I appreciate your concern :)

This is a great forum and proud to be a memeber of. Like last week, I manage to convert an NTSC FU-1000 B&W finder to work on my PAL XL-1 with help from other forum users. That makes me very confident about peoples ability on this forum.

Anyhow, I am aware that there isnt a formula for recording sound for film cause every situation is different. At the moment as we speak the script is going through changes. I dont exactly know what I am doing just yet. In terms of lighting and camera angles. But Now I am lumbered with the sound as well. This is a whole new area that I have no experience in.

We have made a short already and I am not at all happy with our sound.

Since our shoot dates have moved to later dates, this has giving me more time research and prep for our little feature.

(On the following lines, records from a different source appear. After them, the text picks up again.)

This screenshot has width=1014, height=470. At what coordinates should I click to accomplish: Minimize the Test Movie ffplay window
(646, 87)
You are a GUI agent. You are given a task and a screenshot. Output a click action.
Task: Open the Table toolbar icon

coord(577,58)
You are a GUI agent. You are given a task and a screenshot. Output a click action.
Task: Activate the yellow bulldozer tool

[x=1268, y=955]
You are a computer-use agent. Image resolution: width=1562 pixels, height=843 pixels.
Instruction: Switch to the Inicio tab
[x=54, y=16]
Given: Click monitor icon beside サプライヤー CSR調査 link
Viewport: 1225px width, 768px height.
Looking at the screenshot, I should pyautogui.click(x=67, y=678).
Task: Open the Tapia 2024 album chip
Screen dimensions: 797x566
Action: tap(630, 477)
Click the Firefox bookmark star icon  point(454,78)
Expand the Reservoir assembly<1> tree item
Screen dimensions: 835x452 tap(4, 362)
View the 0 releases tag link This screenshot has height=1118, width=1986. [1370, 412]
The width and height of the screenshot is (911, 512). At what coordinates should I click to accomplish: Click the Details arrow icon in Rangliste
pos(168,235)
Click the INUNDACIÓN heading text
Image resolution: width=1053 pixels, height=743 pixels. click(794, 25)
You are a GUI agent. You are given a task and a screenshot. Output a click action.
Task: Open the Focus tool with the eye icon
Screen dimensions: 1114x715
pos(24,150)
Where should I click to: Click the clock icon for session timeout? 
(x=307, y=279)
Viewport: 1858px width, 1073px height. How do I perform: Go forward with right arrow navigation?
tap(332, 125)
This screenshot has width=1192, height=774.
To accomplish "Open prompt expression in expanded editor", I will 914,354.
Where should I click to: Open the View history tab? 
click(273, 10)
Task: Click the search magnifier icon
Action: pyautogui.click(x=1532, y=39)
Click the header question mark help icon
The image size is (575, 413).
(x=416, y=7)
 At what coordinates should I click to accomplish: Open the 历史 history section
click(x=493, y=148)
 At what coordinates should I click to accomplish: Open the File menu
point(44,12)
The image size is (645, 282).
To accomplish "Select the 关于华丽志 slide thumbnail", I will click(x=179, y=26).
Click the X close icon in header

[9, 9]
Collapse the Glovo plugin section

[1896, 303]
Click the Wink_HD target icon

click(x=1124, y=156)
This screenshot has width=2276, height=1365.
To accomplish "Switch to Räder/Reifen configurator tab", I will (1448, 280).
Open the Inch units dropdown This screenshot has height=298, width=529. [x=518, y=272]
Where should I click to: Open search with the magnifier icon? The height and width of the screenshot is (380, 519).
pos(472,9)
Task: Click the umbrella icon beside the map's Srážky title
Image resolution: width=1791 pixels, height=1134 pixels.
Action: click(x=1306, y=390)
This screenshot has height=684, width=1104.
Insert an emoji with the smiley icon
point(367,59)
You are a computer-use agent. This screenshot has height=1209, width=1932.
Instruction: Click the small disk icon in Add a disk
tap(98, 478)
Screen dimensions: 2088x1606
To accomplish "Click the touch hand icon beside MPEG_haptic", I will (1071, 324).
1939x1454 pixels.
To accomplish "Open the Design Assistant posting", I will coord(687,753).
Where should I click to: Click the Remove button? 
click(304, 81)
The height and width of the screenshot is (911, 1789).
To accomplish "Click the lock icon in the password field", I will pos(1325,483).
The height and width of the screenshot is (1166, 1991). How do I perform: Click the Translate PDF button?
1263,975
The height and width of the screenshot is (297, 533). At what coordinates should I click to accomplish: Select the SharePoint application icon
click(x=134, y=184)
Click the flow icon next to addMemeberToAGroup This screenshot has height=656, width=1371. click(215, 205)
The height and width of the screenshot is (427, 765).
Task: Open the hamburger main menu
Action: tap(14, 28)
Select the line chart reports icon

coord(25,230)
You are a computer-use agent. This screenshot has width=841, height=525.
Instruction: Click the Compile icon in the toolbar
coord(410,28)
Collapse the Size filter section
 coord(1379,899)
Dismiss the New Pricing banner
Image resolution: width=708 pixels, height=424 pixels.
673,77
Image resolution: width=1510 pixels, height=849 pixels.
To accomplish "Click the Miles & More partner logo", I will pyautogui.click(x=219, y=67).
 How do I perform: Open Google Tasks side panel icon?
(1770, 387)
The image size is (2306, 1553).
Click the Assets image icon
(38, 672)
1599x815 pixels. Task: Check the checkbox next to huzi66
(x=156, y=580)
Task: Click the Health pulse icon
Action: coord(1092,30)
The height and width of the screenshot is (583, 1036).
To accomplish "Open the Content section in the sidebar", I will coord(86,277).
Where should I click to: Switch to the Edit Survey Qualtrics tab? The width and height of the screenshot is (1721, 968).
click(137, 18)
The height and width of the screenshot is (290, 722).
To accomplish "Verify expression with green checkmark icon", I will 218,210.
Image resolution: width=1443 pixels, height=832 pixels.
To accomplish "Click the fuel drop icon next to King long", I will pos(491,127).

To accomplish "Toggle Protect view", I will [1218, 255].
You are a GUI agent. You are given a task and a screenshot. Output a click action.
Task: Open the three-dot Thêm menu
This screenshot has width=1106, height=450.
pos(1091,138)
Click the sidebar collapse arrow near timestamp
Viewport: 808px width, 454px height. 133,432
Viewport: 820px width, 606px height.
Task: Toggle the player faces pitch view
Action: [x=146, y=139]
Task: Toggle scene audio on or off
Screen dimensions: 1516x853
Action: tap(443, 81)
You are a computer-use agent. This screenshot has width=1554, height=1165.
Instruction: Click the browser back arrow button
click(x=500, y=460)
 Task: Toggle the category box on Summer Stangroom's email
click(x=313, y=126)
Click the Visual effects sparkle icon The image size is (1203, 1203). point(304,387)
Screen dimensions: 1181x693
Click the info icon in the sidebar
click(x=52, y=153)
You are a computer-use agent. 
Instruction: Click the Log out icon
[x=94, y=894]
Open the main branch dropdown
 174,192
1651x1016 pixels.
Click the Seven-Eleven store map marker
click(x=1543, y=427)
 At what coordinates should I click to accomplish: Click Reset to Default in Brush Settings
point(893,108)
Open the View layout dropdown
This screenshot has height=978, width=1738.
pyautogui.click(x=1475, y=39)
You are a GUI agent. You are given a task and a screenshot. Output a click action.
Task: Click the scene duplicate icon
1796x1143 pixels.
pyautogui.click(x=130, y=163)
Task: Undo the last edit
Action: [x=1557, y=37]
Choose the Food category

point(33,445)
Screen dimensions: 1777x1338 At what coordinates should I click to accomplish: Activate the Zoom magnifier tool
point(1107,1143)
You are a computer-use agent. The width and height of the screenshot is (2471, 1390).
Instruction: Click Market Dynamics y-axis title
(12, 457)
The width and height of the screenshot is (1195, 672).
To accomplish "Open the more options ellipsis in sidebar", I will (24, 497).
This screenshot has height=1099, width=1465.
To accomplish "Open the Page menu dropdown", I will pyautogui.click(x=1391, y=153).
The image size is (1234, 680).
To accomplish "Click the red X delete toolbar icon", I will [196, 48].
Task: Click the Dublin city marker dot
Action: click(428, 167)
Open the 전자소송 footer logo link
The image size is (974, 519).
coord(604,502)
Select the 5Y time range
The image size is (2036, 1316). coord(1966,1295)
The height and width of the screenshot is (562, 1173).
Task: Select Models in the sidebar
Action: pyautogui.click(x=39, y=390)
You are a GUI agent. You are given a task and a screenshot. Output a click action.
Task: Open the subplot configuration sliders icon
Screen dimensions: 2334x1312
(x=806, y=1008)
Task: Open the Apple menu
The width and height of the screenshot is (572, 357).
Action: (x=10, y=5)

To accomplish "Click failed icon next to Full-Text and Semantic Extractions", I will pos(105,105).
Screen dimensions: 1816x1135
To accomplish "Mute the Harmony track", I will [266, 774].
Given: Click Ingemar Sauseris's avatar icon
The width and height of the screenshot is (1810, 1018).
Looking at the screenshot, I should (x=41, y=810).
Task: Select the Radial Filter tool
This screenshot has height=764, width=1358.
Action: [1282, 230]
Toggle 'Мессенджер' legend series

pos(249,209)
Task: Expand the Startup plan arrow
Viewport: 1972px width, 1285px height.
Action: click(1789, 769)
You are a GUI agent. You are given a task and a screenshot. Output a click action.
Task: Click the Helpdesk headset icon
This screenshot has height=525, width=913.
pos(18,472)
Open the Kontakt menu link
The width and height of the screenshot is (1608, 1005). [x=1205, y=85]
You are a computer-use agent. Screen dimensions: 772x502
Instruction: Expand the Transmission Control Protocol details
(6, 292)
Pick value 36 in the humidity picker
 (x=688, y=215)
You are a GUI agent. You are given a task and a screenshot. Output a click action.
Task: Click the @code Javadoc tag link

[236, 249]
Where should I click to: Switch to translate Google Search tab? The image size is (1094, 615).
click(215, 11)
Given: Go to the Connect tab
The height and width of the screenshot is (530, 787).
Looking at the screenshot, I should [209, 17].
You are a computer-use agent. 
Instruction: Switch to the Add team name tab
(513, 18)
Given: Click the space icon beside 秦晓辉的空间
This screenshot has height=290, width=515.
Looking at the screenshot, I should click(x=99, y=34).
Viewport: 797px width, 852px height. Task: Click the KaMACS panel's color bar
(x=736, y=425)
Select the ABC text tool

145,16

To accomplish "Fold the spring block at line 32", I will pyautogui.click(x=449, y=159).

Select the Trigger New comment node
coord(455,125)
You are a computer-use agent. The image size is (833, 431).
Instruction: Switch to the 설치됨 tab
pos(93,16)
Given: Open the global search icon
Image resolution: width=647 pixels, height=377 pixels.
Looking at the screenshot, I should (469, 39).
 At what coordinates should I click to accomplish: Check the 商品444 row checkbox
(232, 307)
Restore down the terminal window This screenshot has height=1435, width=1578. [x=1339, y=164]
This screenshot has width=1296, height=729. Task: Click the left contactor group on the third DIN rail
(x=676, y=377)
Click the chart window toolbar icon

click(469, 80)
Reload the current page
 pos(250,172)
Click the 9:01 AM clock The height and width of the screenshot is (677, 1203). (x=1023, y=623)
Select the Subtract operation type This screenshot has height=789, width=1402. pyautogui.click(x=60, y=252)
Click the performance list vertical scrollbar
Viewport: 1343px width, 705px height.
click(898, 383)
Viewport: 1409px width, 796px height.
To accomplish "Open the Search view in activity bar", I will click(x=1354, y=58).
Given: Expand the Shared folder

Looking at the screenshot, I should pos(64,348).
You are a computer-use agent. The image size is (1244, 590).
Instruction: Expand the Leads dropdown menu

So far all I know is that we will be shooting in mixed enviroments. Indoors and out. From Open fields to tight interiors. What I want to know regarding the sound recording is location technique.

1. recording ambient sound using a pair ME64s "XY" then together using a ME66 to boom the telents. Record externally on a Marantz solid state recorder via a 4 chanel mixer and mix down the channels to 2.

2. record ambient direct to 2 channels on the XL-1using a Sennheiser MKH418S (on camera a good idea?). Then booming talents on a ME66 to record on solid state recorder via mixer.

Hope this all makes sense. Basically I would like some sort of input its an area that I have grown fond of and wouldnt mind investing money in. Since our short films shoot dates have been delayed I have more budget to play with. I am now looking around to spent $3000. It seems good advice on sound is really hard to come by. Dont know is it to do with the lack of users or experience users.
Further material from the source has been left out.